The BCG bystander cell line was established in Dr Antonia’s lab using a pCDNA3.1 plasmid with murine CD40L transfected into B78H1 GM-CSF cell lines with the FUGENE transfection system. Cells were cultured in RPMI complete media at 37°C and 5% CO2 with 50 μg/mL hygromycin and 50 μg/mL G-418 for antibiotic selection. Expression of CD40L (BD Biosciences, San Jose, CA, USA) and GM-CSF (R&D Systems, Inc., Minneapolis, MN, USA) in cell aliquots with their supernatant was analyzed by flow cytometry analysis and cytometric bead flow assay (BD Biosciences), respectively. The cells were left in culture flasks overnight, and the next day they were collected and frozen in aliquots of 10×106/mL in 90% fetal bovine serum and 10% dimethyl sulfoxide to be thawed on vaccination days.

Murine experiments

Five-week-old female BALB/c mice were purchased from NCI and housed in the Moffitt Cancer Center vivarium and provided ad libitum access to food and water. All animal work was conducted in accordance with all institutional guidelines following approval by the University of South Florida IACUC (Approval # R3801). Mice in the 4T1 alone and 4T1 + BCG groups were injected with 5×103 4T1 cells orthotopically in the fourth mammary fat pad and tumor two-dimensional size measurements were taken two to three times per week to calculate the tumor area (L × W). When tumors reached a mean area size of 5 mm2, the mice were randomized into groups of five and underwent a series of three subcutaneous injections constituting either a group injected with 2×106 irradiated 4T1 cells alone, or 2×106 4T1 + 2×106 BCG irradiated cells every 4 days. A third group of control mice that were not injected with any 4T1 tumor cells were used to generate tumor-naive lymphocytes as a control for the enzyme-linked immunospot (ELISPOT) analyses. Mice were euthanized 25 days after first vaccination. Lymphocytes from spleens, mesenteric, and inguinal lymph nodes were harvested and dissociated using the plunger-screen method to yield a cell suspension, which was cryopreserved for later immune activation testing.11 The experiments for the vaccine were also repeated in a similar fashion using LLC cells injected subcutaneously into 5-week-old C57BL/6 mice to confirm anti-tumor effect in a second in vivo model.

IL-2 and IFN-γ ELISPOT

Harvested lymph nodes from each mouse were subjected to ELISPOT analysis using cytokine ELISPOT kits for mouse interleukin-2 (IL-2) and interferon-γ (IFN-γ) from Mabtech (Cincinnati, OH, USA). Lymph nodes cells (2.5×105/well) and irradiated 4T1 lysates (1.25×105/mL) were added into pre-coated wells of an ELISPOT plate with capture antibodies for mouse IL-2 and IFN-γ and incubated at 37°C. After 48-hour incubation, the plates were washed, and biotinylated detection antibodies for mouse IL-2 or IFN-γ were added to each well. The plates were washed and streptavidin-horseradish peroxidase antibody was added to each well. Following three washes, the substrate solution TMB-H (Moss, Inc., Pasadena, MD, USA) was added to each well, washed, and after an overnight drying period the spots were counted using an automated CTL ELISPOT reader.

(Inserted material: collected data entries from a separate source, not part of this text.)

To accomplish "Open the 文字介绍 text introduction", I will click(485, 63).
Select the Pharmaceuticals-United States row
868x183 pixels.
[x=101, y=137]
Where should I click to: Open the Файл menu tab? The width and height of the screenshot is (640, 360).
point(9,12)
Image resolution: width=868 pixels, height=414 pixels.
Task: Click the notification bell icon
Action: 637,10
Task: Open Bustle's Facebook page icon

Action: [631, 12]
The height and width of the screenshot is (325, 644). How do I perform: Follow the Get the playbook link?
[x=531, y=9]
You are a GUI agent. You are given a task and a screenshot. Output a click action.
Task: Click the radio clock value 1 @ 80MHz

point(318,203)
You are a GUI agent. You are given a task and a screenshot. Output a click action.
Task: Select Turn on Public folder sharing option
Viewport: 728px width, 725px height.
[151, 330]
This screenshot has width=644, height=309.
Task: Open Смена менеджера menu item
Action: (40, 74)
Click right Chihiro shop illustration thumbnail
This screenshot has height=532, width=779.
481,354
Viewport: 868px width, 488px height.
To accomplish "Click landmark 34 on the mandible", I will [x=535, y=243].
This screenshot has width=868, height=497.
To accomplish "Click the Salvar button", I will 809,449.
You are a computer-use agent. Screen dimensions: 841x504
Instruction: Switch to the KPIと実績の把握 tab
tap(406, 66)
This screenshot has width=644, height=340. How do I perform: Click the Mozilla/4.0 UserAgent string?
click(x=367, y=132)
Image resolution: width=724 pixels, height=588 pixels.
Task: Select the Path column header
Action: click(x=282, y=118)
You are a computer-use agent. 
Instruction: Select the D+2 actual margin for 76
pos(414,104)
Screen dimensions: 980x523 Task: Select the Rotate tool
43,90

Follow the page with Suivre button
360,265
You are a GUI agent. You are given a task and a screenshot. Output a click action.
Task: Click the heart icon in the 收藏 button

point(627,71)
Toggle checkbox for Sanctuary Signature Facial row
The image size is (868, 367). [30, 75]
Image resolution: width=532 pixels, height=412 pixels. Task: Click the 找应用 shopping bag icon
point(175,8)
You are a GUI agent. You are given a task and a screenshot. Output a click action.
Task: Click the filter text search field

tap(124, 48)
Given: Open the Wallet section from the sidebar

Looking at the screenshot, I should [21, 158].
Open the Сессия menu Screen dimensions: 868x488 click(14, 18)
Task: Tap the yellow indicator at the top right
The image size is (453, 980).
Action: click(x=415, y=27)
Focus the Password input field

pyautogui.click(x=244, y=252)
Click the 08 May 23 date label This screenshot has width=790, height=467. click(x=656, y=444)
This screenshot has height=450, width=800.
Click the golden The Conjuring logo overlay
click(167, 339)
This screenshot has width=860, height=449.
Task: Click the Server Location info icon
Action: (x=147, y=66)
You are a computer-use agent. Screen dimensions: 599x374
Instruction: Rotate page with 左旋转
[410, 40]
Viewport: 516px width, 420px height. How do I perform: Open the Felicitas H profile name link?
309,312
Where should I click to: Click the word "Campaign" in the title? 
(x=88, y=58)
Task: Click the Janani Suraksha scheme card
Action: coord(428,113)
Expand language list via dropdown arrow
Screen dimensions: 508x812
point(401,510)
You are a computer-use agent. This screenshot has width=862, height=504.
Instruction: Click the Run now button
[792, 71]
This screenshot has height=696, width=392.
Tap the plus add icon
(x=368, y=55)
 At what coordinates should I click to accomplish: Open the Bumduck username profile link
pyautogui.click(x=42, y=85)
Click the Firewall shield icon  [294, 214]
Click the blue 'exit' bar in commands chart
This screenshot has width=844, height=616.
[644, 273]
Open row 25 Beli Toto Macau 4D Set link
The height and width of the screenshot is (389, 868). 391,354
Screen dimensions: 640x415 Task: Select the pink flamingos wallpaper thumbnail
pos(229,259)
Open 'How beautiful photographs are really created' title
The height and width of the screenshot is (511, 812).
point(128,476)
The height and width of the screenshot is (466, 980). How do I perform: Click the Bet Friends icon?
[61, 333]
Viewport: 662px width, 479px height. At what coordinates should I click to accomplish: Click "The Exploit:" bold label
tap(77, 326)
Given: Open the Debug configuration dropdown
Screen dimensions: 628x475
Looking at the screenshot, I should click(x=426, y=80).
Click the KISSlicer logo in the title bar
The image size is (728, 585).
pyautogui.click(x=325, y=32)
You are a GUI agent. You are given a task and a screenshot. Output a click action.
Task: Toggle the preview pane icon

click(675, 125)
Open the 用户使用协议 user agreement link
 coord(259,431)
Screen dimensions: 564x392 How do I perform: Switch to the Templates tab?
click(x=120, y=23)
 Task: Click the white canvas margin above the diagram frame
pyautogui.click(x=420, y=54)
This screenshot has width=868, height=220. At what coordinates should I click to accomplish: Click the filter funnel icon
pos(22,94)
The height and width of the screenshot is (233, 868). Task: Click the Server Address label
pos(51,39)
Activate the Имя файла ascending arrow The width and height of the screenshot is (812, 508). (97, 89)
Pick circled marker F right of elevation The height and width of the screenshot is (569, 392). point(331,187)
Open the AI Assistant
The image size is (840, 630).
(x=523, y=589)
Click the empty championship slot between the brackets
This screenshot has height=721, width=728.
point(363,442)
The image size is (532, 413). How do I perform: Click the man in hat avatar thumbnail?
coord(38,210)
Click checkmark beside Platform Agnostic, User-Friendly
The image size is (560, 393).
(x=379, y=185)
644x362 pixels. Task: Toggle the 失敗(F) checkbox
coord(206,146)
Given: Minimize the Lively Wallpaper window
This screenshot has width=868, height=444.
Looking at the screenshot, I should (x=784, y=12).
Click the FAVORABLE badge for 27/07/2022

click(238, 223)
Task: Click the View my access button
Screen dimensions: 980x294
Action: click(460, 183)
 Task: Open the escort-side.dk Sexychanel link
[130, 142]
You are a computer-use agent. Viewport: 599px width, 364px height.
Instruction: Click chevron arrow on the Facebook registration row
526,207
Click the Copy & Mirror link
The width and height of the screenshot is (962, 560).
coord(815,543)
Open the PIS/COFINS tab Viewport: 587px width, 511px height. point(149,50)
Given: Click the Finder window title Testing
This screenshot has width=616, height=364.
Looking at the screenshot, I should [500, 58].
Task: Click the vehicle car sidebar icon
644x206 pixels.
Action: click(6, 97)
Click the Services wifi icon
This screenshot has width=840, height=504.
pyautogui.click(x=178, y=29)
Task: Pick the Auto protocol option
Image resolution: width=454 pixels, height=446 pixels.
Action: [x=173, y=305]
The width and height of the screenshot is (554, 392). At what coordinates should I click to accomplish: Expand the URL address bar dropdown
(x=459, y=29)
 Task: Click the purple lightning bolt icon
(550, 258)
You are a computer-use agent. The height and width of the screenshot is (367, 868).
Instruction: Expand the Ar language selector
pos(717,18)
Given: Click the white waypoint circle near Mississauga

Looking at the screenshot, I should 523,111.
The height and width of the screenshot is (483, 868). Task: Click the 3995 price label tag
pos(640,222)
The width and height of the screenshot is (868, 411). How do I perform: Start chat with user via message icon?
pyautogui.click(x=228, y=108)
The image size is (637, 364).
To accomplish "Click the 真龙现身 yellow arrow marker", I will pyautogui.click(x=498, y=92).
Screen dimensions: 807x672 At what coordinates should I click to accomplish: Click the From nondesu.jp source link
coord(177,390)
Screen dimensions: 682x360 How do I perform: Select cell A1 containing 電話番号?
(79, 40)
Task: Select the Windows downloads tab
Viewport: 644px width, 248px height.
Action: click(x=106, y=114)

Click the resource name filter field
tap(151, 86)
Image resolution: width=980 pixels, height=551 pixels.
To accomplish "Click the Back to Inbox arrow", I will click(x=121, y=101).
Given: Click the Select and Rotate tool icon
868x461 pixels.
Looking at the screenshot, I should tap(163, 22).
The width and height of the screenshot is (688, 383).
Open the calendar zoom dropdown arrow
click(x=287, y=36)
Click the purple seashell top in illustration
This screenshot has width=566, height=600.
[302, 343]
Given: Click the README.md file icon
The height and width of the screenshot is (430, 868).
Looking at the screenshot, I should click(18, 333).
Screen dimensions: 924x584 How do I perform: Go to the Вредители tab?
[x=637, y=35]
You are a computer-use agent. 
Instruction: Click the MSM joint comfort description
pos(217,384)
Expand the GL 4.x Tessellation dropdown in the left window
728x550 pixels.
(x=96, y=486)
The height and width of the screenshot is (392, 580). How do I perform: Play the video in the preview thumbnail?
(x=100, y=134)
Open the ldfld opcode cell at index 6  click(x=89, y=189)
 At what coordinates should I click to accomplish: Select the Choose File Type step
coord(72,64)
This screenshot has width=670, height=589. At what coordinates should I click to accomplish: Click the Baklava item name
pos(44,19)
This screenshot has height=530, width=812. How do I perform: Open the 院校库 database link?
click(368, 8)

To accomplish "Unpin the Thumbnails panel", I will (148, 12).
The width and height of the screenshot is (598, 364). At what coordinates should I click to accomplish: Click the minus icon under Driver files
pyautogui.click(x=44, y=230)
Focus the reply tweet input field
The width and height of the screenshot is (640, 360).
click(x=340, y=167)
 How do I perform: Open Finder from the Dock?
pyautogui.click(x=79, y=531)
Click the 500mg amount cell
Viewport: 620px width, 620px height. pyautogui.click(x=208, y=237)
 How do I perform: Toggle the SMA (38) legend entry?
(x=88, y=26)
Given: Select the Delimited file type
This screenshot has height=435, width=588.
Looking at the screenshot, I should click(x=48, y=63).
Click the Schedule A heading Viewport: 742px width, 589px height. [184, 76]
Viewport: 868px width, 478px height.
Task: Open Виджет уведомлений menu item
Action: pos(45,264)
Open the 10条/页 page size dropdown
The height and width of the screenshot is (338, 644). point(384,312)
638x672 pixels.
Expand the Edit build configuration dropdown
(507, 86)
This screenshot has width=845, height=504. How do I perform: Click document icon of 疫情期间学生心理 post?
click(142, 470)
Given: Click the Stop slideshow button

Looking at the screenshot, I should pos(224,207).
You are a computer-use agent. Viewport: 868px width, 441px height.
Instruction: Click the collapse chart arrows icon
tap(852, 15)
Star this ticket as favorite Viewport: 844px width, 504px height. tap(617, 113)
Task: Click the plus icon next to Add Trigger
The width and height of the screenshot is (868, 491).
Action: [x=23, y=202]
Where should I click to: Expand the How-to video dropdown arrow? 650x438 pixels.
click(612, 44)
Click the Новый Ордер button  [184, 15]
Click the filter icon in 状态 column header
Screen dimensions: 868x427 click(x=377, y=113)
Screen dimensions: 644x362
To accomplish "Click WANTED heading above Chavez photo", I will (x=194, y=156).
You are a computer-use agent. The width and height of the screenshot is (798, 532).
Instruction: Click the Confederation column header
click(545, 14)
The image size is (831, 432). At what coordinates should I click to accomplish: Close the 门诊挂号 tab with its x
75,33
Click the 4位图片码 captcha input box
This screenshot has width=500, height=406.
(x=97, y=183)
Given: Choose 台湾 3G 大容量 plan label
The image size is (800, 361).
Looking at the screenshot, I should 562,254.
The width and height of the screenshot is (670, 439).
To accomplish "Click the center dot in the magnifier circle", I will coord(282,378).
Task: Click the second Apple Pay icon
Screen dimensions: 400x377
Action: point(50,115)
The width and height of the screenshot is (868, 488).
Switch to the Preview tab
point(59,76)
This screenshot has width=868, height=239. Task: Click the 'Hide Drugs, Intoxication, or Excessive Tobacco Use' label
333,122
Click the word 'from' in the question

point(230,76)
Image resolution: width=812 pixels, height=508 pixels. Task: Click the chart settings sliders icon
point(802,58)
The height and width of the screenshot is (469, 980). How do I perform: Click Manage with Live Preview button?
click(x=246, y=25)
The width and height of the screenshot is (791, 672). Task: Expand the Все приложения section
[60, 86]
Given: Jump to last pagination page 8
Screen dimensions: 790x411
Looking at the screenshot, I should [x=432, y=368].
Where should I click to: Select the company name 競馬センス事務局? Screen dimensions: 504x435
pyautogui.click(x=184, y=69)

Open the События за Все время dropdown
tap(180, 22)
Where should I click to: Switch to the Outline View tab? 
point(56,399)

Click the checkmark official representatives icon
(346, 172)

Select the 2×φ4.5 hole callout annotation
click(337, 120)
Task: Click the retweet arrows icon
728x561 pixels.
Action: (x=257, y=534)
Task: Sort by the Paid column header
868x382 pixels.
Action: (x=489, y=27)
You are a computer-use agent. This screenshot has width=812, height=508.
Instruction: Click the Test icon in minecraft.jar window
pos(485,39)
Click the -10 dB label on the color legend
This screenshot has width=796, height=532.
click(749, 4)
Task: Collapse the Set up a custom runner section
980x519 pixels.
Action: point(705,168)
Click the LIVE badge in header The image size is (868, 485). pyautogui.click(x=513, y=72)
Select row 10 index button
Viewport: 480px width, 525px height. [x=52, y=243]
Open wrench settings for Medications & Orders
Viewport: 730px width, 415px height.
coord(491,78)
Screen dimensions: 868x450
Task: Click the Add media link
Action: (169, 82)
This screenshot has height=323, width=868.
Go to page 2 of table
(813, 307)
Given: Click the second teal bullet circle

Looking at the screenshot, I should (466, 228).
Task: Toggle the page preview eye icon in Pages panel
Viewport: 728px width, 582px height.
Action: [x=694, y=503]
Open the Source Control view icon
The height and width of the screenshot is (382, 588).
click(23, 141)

Tumor immunohistochemistry for CD3 and CD19 infiltrates

Sections of harvested tumors from each mouse were placed in 10% buffered formalin for fixation and processed in the Moffitt tissue core for embedding into paraffin blocks. Ten micron sections were cut and stained using a mouse reactive anti-CD3 (Cell Marque #103A-78, neat) and anti-CD19 (Abbiotec #250585, 1:300), using Omnimap CC1 standard antigen retrieval on a Ventana Immunostainer XT automated immunostainer (Ventana Inc., Tuscon, AZ, USA). Tissue staining was reviewed by the core pathologist and slides were scanned into the Aperio Image analysis system for imaging processing (Leica Biosystems, Buffalo Grove, IL, USA). Images of the tumors were processed using a positive pixel count/viable tumor algorithm, which counts the number of positive staining CD3 and CD19 pixels (red pixels) and divides it by the total number of viable tumor pixels in the region of interest (blue pixels). The algorithm excludes any necrotic or empty sections of the slide image so they do not contribute to the analyzed area in the denominator. This generates a ratio of CD3+ and CD19+ pixels per area of viable tumor, which is transformed by multiplying it by 1×105 to generate a whole-number score. The score is a numerical representation of the average density of CD3+ and CD19+ staining cells across the various tumor sections from the different treatment groups.

Statistical analysis

Average tumor sizes were plotted over time and standard error bars were generated for each of the treatment groups. The terminal mean tumor sizes were analyzed using a two- sided Student’s t-test. The ELISPOT and CD infiltrate scores for the treatment groups were analyzed with a Student’s t-test plus a Welch’s correction using Prism Graphpad v6.0 (Graphpad Software, San Diego, CA, USA).

Results

Expression of GM-CSF and CD40L in bystander cells

The levels of GM-CSF secretion as detected by cytometric bead assay in the bystander cells were well in excess of 2,500 pg/mL as shown in Figure 1A. Surface expression of CD40L on the bystander cells was also confirmed by flow cytometry in duplicate specimens in Figure 1B.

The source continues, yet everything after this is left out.